Vamos à lista? Depois farei alguns comentários a ela.

A lista é a seguinte (talvez haja erros de digitação, talvez não):

1. Ilíada, Homero
2. Odisseia, Homero
3. Hamlet, William Shakespeare
4. Dom Quixote, Miguel de Cervantes
5. A Divina Comédia, Dante Alighieri
6. Em Busca do Tempo Perdido, Marcel Proust
7. Ulysses, James Joyce
8. Guerra e Paz, Leon Tolstói
9. Crime e Castigo, Dostoiévski
10. Ensaios, Michel de Montaigne
11. Édipo Rei, Sófocles
12. Otelo, William Shakespeare
13. Madame Bovary, Gustave Flaubert
14. Fausto, Goethe
15. O Processo, Franz Kafka
16. Doutor Fausto, Thomas Mann
17. As Flores do Mal, Charles Baldelaire
18. Som e a Fúria, William Faulkner
19. A Terra Desolada, T.S. Eliot
20. Teogonia, Hesíodo
21. As Metamorfoses, Ovídio
22. O Vermelho e o Negro, Stendhal
23. O Grande Gatsby, F. Scott Fitzgerald
24. Uma Estação No Inferno,Arthur Rimbaud
25. Os Miseráveis, Victor Hugo
26. O Estrangeiro, Albert Camus
27. Medéia, Eurípedes
28. A Eneida, Virgilio
29. Noite de Reis, William Shakespeare
30. Adeus às Armas, Ernest Hemingway
31. Coração das Trevas, Joseph Conrad
32. Admirável Mundo Novo, Aldous Huxley
33. Mrs.
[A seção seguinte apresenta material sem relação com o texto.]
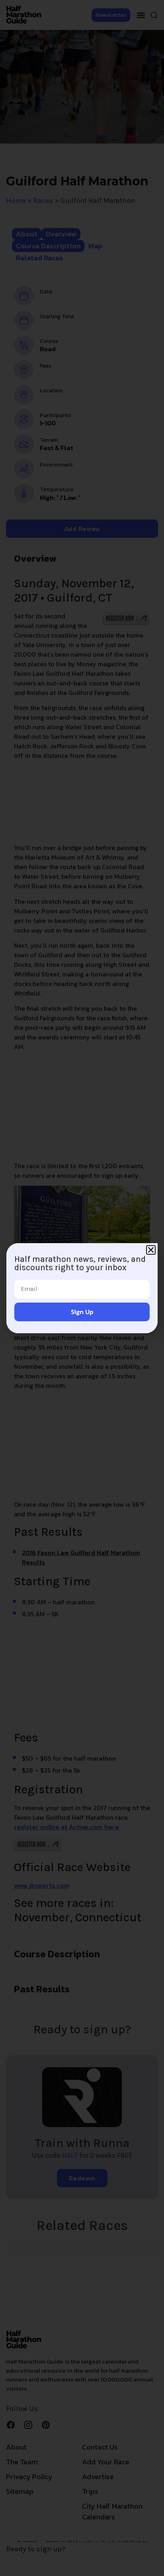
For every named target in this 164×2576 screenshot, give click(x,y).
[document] (82, 1288)
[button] (151, 1250)
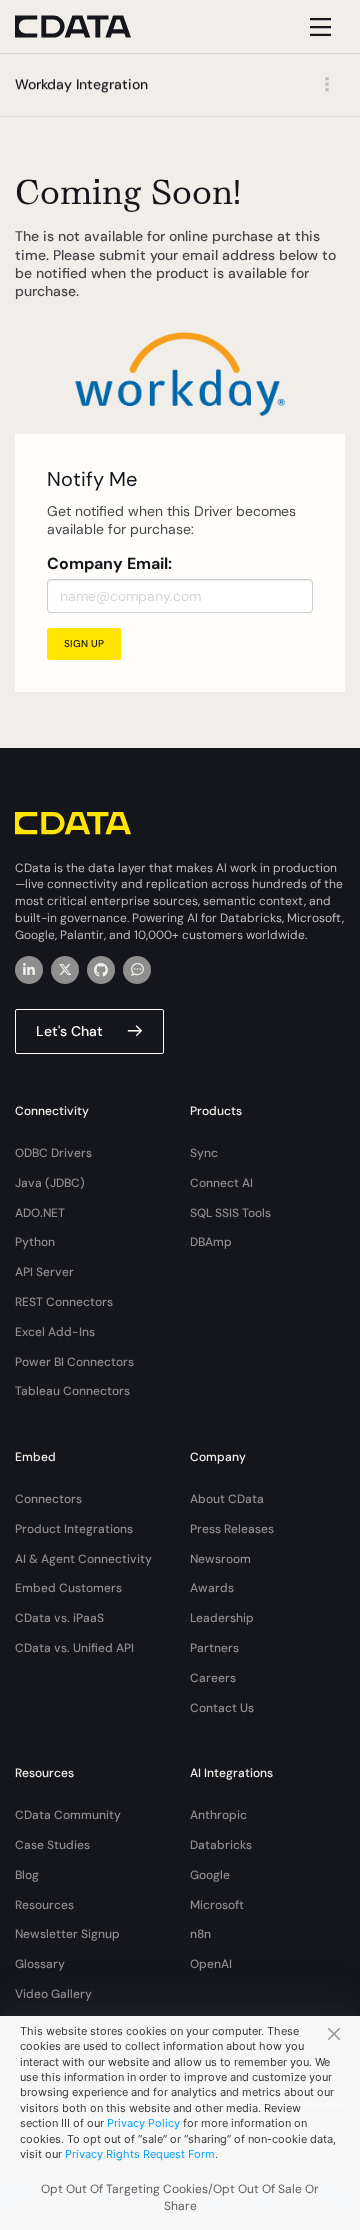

Dalloway, Virgínia Woolf
34. Moby Dick, Herman Melville
35. Histórias Extraordinárias, Edgar Allan Poe
36. A Comédia Humana, Balzac
37. Grandes Esperanças, Charles Dickens
38. O Homem sem Qualidades, Robert Musil
39. As Viagens de Gulliver, Jonathan Swift
40. Finnegans Wake, James Joyce
41. Os Lusíadas, Luís de Camões
42. Os Três Mosqueteiros, Alexandre Dumas
43. Retrato de uma Senhora, Henry James
44. Decameron, Boccaccio
45. Esperando Godot, Samuel Beckett
46. 1984, George Orwell
47. Galileu Galilei, Bertold Brecht
48. Os Cantos de Maldoror, Lautréamont
49. A Tarde de um Fauno, Mallarmé
50. Lolita, Vladimir Nabokov
51. Tartufo, Molière
52. As Três Irmãs, Anton Tchekov
53. O Livro das Mil e uma Noites
54. Don Juan, Tirso de Molina
55. Mensagem, Fernando Pessoa
56. Paraíso Perdido, John Milton
57. Robinson Crusoé, Daniel Defoe
58. Os Moedeiros Falsos, André Gide
59. Memórias Póstumas de Brás Cubas, Machado de Assis
60. Retrato de Dorian Gray, Oscar Wilde
61. Seis Personagens em Busca de um Autor, Luigi Pirandello
62. Alice no País das Maravilhas, Lewis Caroll
63. A Náusea, Jean-Paul Sartre
64. A Consciência de Zeno, Italo Svevo
65. A Longa Jornada Adentro, Eugene O’Neill
66. A Condição Humana, André Malraux
67. Os Cantos, Ezra Pound
68. Canções da Inocência/ Canções do Exílio, William Blake
69. Um Bonde Chamado Desejo, Teneessee Williams
70. Ficções, Jorge Luis Borges
71. O Rinoceronte, Eugène Ionesco
72. A Morte de Virgilio, Herman Broch
73. As Folhas da Relva, Walt Whitman
74. Deserto dos Tártaros, Dino Buzzati
75. Cem Anos de Solidão, Gabriel García Márquez
76. Viagem ao Fim da Noite, Louis-Ferdinand Céline
77. A Ilustre Casa de Ramires, Eça de Queirós
78. Jogo da Amarelinha, Julio Cortazar
79. As Vinhas da Ira, John Steinbeck
80. Memórias de Adriano, Marguerite Yourcenar
81. O Apanhador no Campo de Centeio, J.D. Salinger
82. Huckleberry Finn, Mark Twain
83. Contos de Hans Christian Andersen
84. O Leopardo, Tomaso di Lampedusa
85. Vida e Opiniões do Cavaleiro Tristram Shandy, Laurence Sterne
86. Passagem para a Índia, E.M. Forster
87. Orgulho e Preconceito, Jane Austen
88. Trópico de Câncer, Henry Miller
89. Pais e Filhos, Ivan Turgueniev
90. O Náufrago, Thomas Bernhard
91. A Epopéia de Gilgamesh
92. O Mahabharata
93. As Cidades Invisíveis, Italo Calvino
94. On the Road, Jack Kerouac
95. O Lobo da Estepe, Hermann Hesse
96. Complexo de Portnoy, Philip Roth
97. Reparação, Ian McEwan
98. Desonra, J.M. Coetzee
99. As Irmãs Makioka, Junichiro Tanizaki
100 Pedro Páramo, Juan Rulfo

A lista é ótima, mas há critérios bastante estranhos.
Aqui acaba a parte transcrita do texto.